# DOCUMENT SEGMENT
--- BEGIN ---

It looks like you did a pretty good job there

To show the beauty and simplicity of the Laplace Transform methods a little more, here is another quick approach when initial conditions are all zero...

We have a source Vm*cos(wt), and we have an impedance of R in series with L driven by that source.
The Laplace Transform of the impedance Z is:
Z=R+s*L

and the Laplace Transform of the source with Vm=1 is (Vm=1 for illustration simplicity):
Vs=s/(s^2+w^2)

so the current Is is just the source divided by the impedance:
Is=Vs/Z=(s/(s^2+w^2))/(R+s*L)

which simplified:
Is=s/((s^2+w^2)*(R+s*L))

so within a few seconds we've arrived at the basic solution.

And partial fraction expansion:
Is=(s*R+w^2*L)/((s^2+w^2)*(R^2+w^2*L^2))-(L*R)/((R+s*L)*(R^2+w^2*L^2))

and you can factor that any way you wish.

--- END ---

# AIM
Carry on the Laplace transform post about the RL circuit, starting after its final sentence. The data have no connection to the Laplace transform post.

# DATA EXCERPTS
--- BEGIN ---

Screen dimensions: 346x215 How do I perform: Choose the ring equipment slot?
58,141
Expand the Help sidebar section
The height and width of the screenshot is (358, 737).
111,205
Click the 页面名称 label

--- END ---
--- BEGIN ---

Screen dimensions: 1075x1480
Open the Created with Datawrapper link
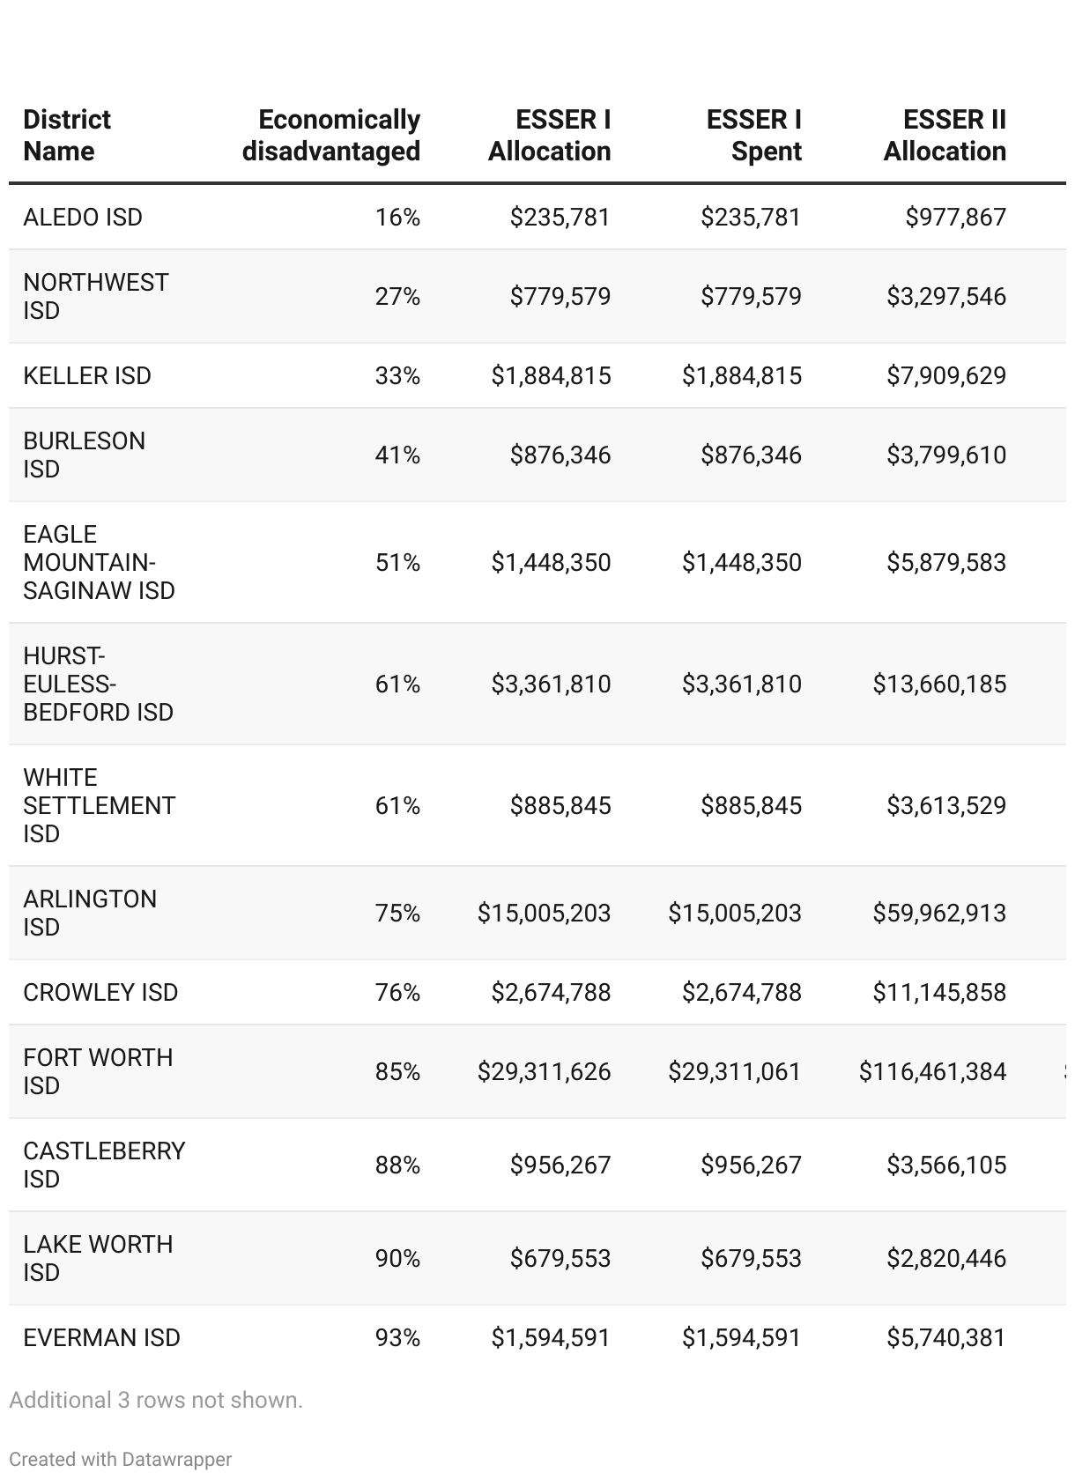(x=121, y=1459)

--- END ---

# EXPECTED OUTPUT
Partial fraction expansion isnt that hard once you do a few, but sometimes you'd have to have the numerical values of the components to proceed because the raw analytical form cant always be factored.

Ratchit offers some good advice here too...look for a table of Laplace Transforms and Operations as that will help sometimes...just dont depend on that to get all the answers all of the time. For example the sine and cos source transforms can be found in most LT tables, however you might not find those if they also contain a phase shift like cos(wt+ph).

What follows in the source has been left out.